# Excerpted text:
# Squash Partner



## Copycath (Sep 17, 2013)

Hi to all Squash enthusiast, 

I am looking for a squash partner/mate. please pm me or send me an sms if interested /removed
Regards.


----------



## Asdfgh (May 24, 2013)

Copycath said:


> Hi to all Squash enthusiast,
> 
> I am looking for a squash partner/mate. please pm me or send me an sms if interested /removed
> Regards.



I am at a beginner level. If you don't mind that.. Can join in


----------



## Copycath (Sep 17, 2013)

Asdfgh said:


> I am at a beginner level. If you don't mind that.. Can join in


Hi ,

of course I don't mind I will be with my friend tonight 6:30 at yassat if you like come and join us .


----------



## persianfromtexas (Sep 23, 2012)

I have never played squash but used to play racquetball all the time back in the US... However since no racquetball courts in dubai I wanna learn squash.


----------



## Copycath (Sep 17, 2013)

persianfromtexas said:


> I have never played squash but used to play racquetball all the time back in the US... However since no racquetball courts in dubai I wanna learn squash.


Hi, no worries about not having an expereience, I have a friend who is exactly the same and as per my friend it's similar with racket ball aside that the ball is different.
come drop by tomorrow if you like, 8:30 am at yassat hotel, I will play with my friend.

Regards,


----------



## persianfromtexas (Sep 23, 2012)

Thanks copycath I'm actually in Kuwait on business for the next few days but let's definitely meet up when I get back


----------



## umarqulikhan (Sep 21, 2013)

hello,

I am interested in playing squash.


----------



## Asdfgh (May 24, 2013)

Copycath said:


> Hi ,
> 
> of course I don't mind I will be with my friend tonight 6:30 at yassat if you like come and join us .


Are you guys still playing ? Let me know. I also have access to squash courts in the Radisson hotel and can book there as well.


----------



## DanLynch1985 (Jan 14, 2013)

I will play Squash with anyone in the Marina Area. There is a court at the Millennium Hotel which I can book if anyone fancies a game. I will be free throughout the week at any time really. Drop me a SMS or call me if you want to meet +971 50 919 2460

Daniel


----------



## Asdfgh (May 24, 2013)

# Task directions:
Write out the squash partner thread word for word, everything from "Hi, no worries" down to "ball is different.".

# Information shown:
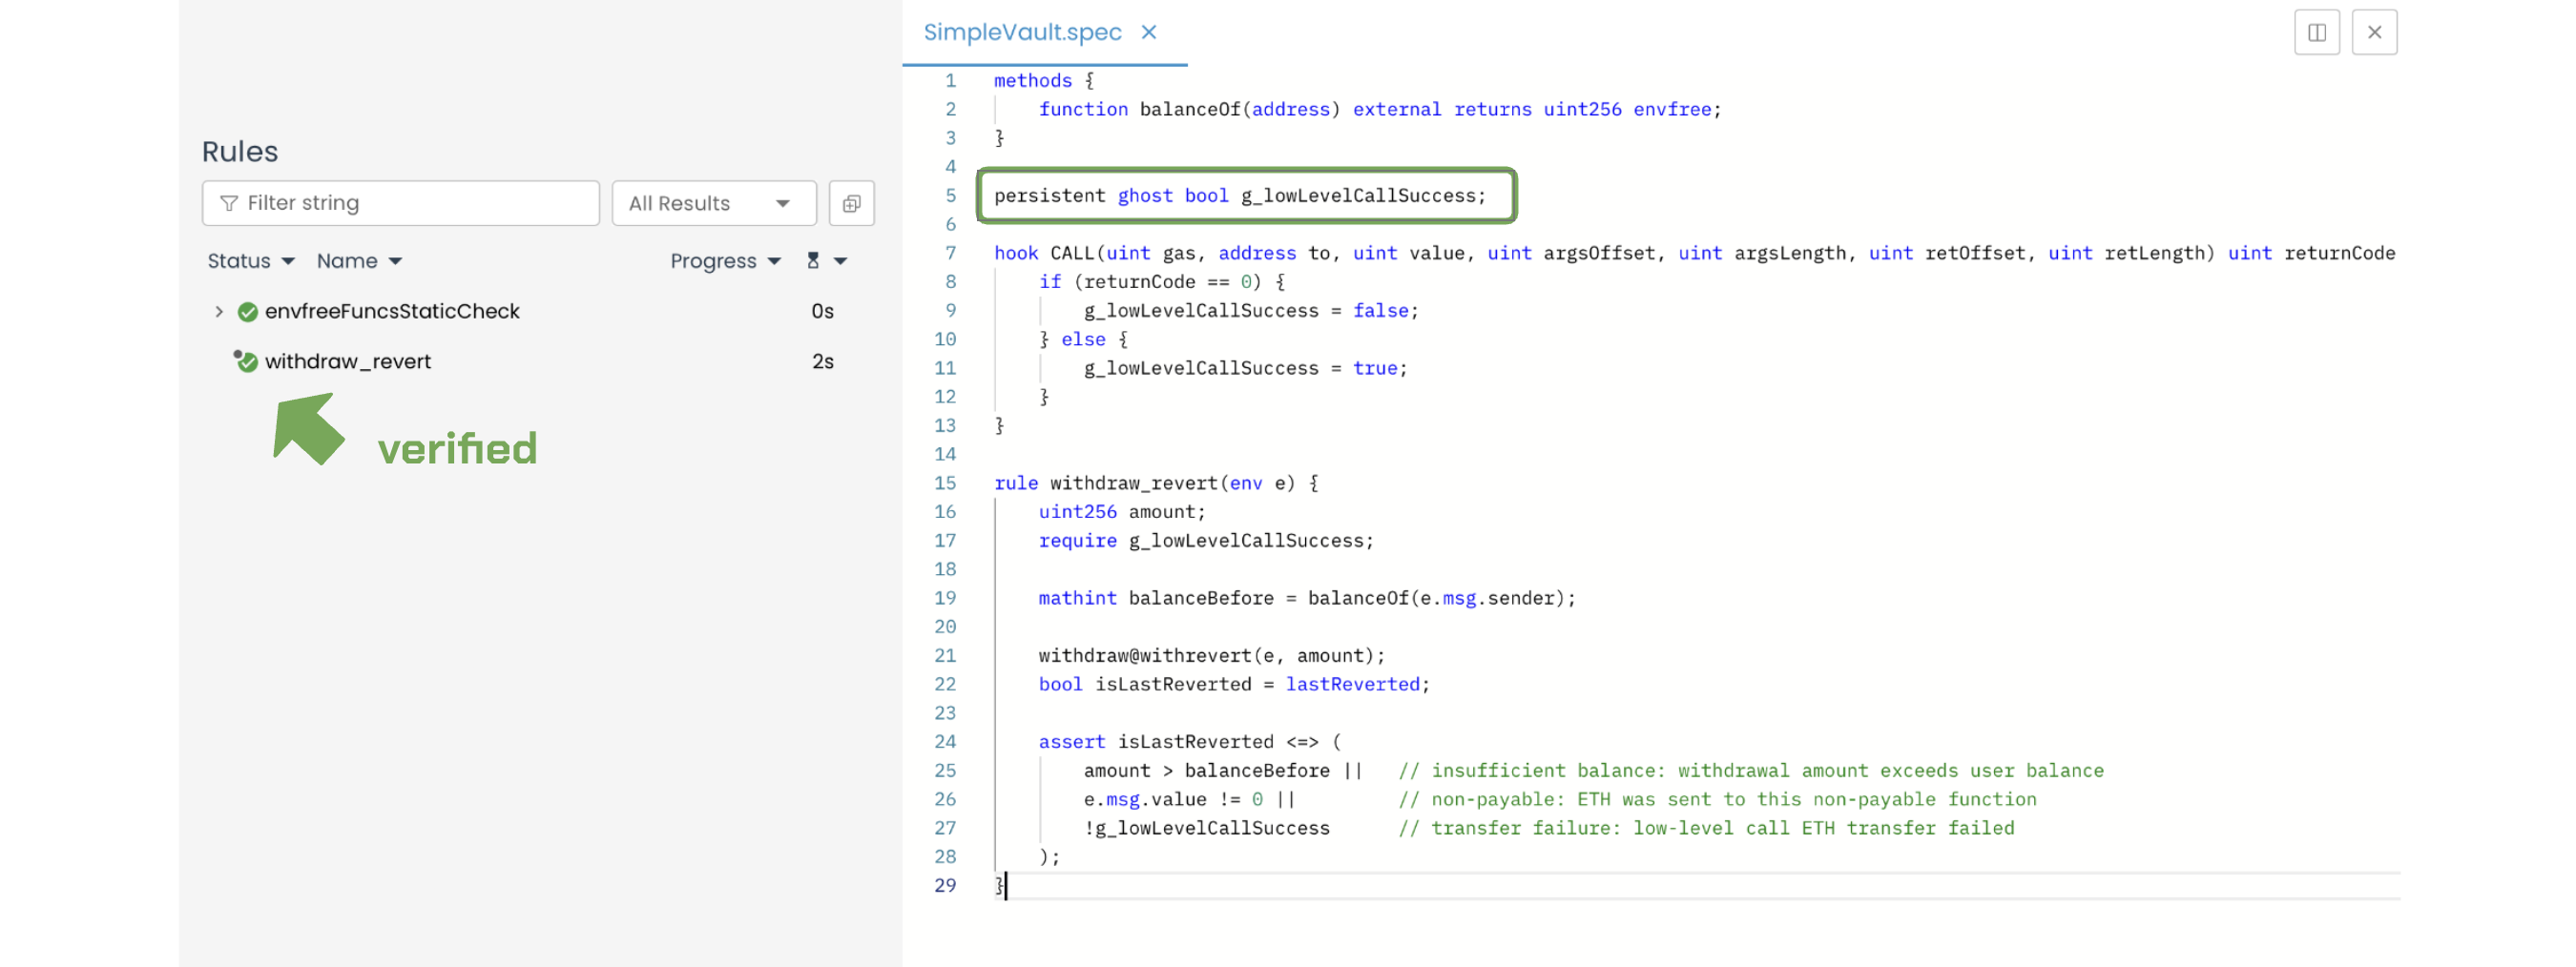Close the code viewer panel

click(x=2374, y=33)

# Exercise result:
Hi, no worries about not having an expereience, I have a friend who is exactly the same and as per my friend it's similar with racket ball aside that the ball is different.